Over the past two years, al Qaeda has shifted its center of gravity from the Afghanistan-Pakistan border region where it is under pressure from drone strikes toward the Arab world, green-lighting the return of dozens of Arab operatives to their homelands, according to Western intelligence officials. The emergence of Syria as a new jihadist cause celebre has further energized militants.
In announcing the formation of the commando unit in December, Belmoktar had promised attacks on Western interests in the region and the home soil of Western countries if they moved against jihadists who had taken over northern Mali.
The fact that some of the attackers in Algeria were carrying Western identification — two of them were reportedly Canadian — will raise concern that the group could retask such recruits to launch attacks in the West.
Algerian Prime Minister Sellal said Monday a Canadian national known only as Chedad had played a coordinating role in the attack.
“French security officials have publicly said for some time that they are especially concerned that Westerners could come back from North Africa or the Sahel to launch attacks,” Lebovich told CNN. The Sahel is the area along the southern edge of the Sahara.
So far, neither Belmoktar’s group nor any other al Qaeda faction in North Africa has come close to launching a terrorist attack in Europe.
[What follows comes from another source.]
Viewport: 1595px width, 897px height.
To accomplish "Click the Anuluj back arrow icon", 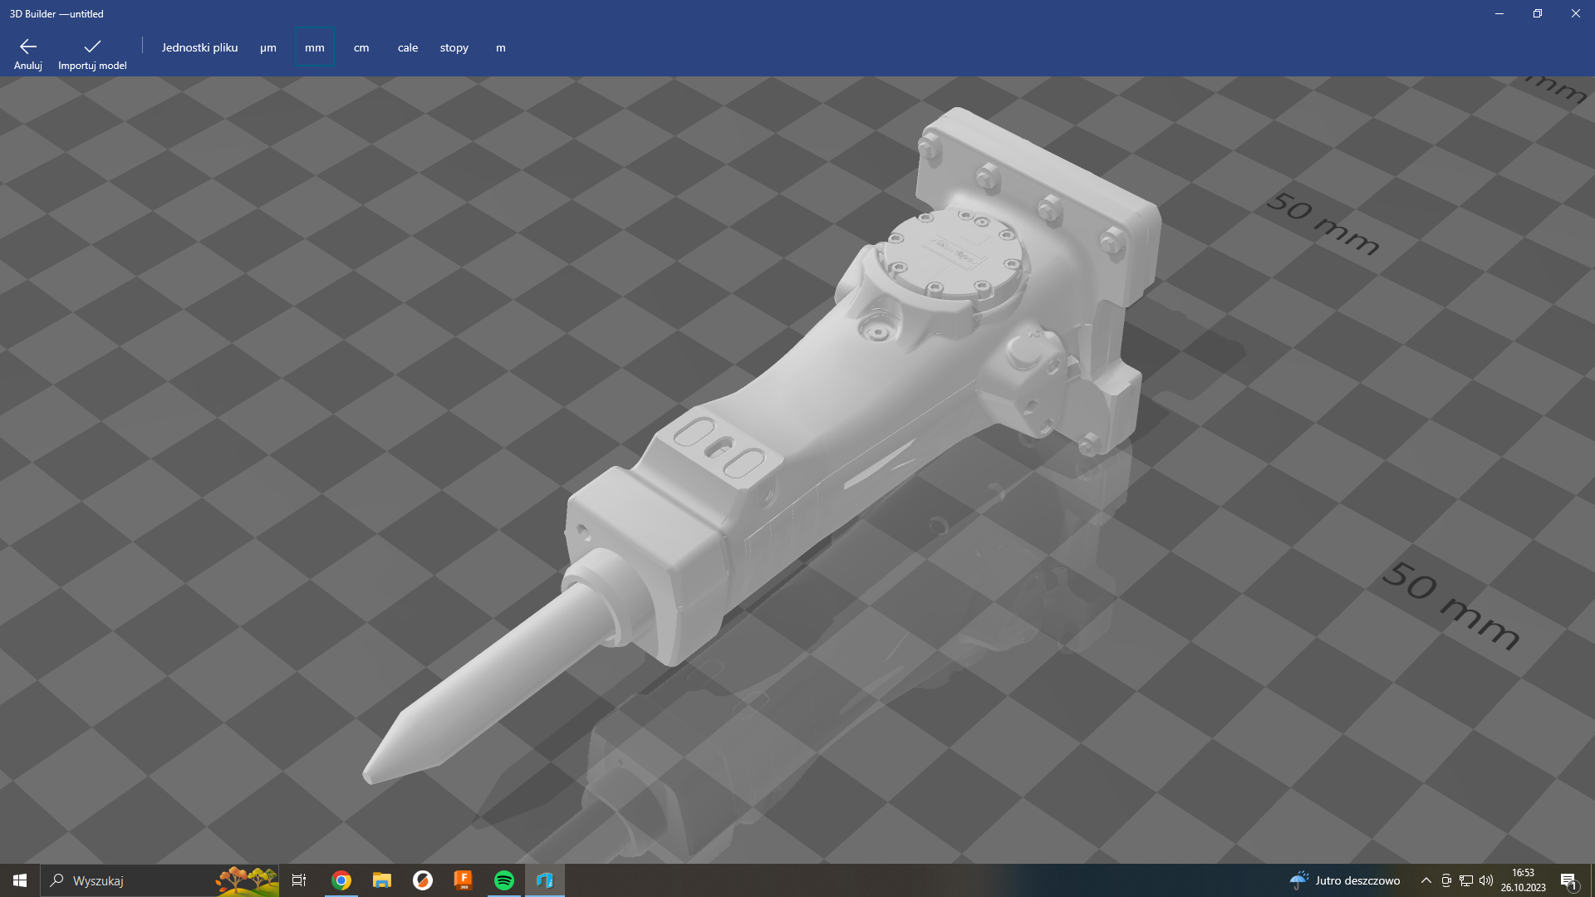I will 27,47.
Virtually all the AQIM cells dismantled in Europe were focused on logistics and fundraising rather than plotting terrorist attacks, according to European counterterrorism officials.
Confronting this emboldened transnational jihad in north Africa is a daunting task, complicated by several factors.
One is the long-standing lack of cooperation between North and West African countries. Algeria and Morocco, for example, are rivals for influence. Another is competing priorities among regional governments. Western diplomats tell CNN that Nigeria, for example, is more concerned about the threat from Boko Haram within than jihadist safe havens in Mali.
There is also the long experience of operating in the desert that leaders such as Belmoktar have, and the complex relationships between different and often fractious groups.
Another factor is that the United States has not developed the sort of intelligence infrastructure in this region that it painstakingly built up in the tribal areas of Pakistan and Yemen. In December, U.S. officials began discussing with Algeria the possibility that it might acquire its own satellite surveillance system to monitor terrorist movements in southern Algeria.
Analysts warn that however successful the first phase of the French operation in Mali, it is likely to encounter challenges similar to those faced by U.S. and British forces in Iraq as the campaign evolves.
“For months jihadists in Mali have been preparing for a military intervention by creating a network of hundreds of weapons caches and safe houses in the desert where they’ve stored weapons, ammunition, and food and set up communication channels,” Benotman told CNN.
He said Belmoktar in particular may be hard to track down. “He’s a survivor — he knows when to go into hiding when necessary,” he told CNN.
That’s why French intelligence officials have dubbed him “The Uncatchable.”